Esteemed actor Meryl Streep accepted the Cecil B. DeMille Award at the 2017 Golden Globes, Sunday night (Jan. 8). Through throaty whispers, due to voice loss and emotional exhaustion, she talked immigration and challenging the status quo, before putting president-elect Donald Trump on blast for his “performance” of the year.
“Hollywood is crawling with outsiders and foreigners,” Streep reckoned in front of an attentive audience of Who’s Who, “and if you kick us all out, you’ll have nothing to watch except for football and mixed martial arts, which are not arts.”
She went on to reference a bevy of fellow actors, calling their names and hometowns, so as to drive home the message of Hollywood being the proverbial melting pot of varied folks from different walks of life. Before she would exit stage left, the New Jersey native took aim at Trump for publicly mocking The New York Times’ Serge Kovaleski, a disabled reporter.

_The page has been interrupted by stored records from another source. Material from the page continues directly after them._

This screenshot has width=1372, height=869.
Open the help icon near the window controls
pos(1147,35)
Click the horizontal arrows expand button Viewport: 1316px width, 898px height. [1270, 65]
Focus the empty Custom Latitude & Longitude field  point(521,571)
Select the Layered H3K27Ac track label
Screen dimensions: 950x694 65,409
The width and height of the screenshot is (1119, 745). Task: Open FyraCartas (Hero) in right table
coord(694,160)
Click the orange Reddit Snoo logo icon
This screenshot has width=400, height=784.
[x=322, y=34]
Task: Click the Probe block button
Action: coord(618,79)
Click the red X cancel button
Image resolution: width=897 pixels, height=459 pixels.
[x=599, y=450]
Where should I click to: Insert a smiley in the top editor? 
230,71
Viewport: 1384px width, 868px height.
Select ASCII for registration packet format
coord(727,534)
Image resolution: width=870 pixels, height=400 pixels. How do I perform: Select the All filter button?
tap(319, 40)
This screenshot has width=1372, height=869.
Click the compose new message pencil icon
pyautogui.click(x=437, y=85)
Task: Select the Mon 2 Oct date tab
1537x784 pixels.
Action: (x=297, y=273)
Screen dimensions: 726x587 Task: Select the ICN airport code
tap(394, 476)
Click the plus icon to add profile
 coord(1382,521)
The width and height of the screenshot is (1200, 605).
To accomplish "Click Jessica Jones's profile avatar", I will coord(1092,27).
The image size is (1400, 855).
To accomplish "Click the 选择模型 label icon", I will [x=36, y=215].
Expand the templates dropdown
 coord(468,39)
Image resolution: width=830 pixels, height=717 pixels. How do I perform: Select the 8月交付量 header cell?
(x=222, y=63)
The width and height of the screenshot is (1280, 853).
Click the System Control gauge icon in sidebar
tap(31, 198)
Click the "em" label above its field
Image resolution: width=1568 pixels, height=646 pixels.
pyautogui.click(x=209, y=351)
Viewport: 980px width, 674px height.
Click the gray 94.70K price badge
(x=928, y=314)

“There was nothing good about it, but it did its job,” she said. “It kind of broke my heart when I saw it, and I still can’t get it out my head because it wasn’t in a movie; it was in real life. That instinct to humiliate when it’s modeled by someone in a public platform, it filters down into everyone’s life because it gives permission for others to do the same.”
The Iron Lady left us with a quote from her late friend Carrie Fisher, and a word to the wise that challenged today’s journalists to “safeguard the truth” above all.